[TASK GOAL]: Reproduce each entry below exactly as it appears.

....

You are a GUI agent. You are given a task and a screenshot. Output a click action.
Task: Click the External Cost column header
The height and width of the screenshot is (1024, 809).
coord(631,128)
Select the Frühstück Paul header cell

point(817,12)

....

[RESULT OF THE TASK]:
You are a GUI agent. You are given a task and a screenshot. Output a click action.
Task: Click the External Cost column header
The height and width of the screenshot is (1024, 809).
coord(631,128)
Select the Frühstück Paul header cell

point(817,12)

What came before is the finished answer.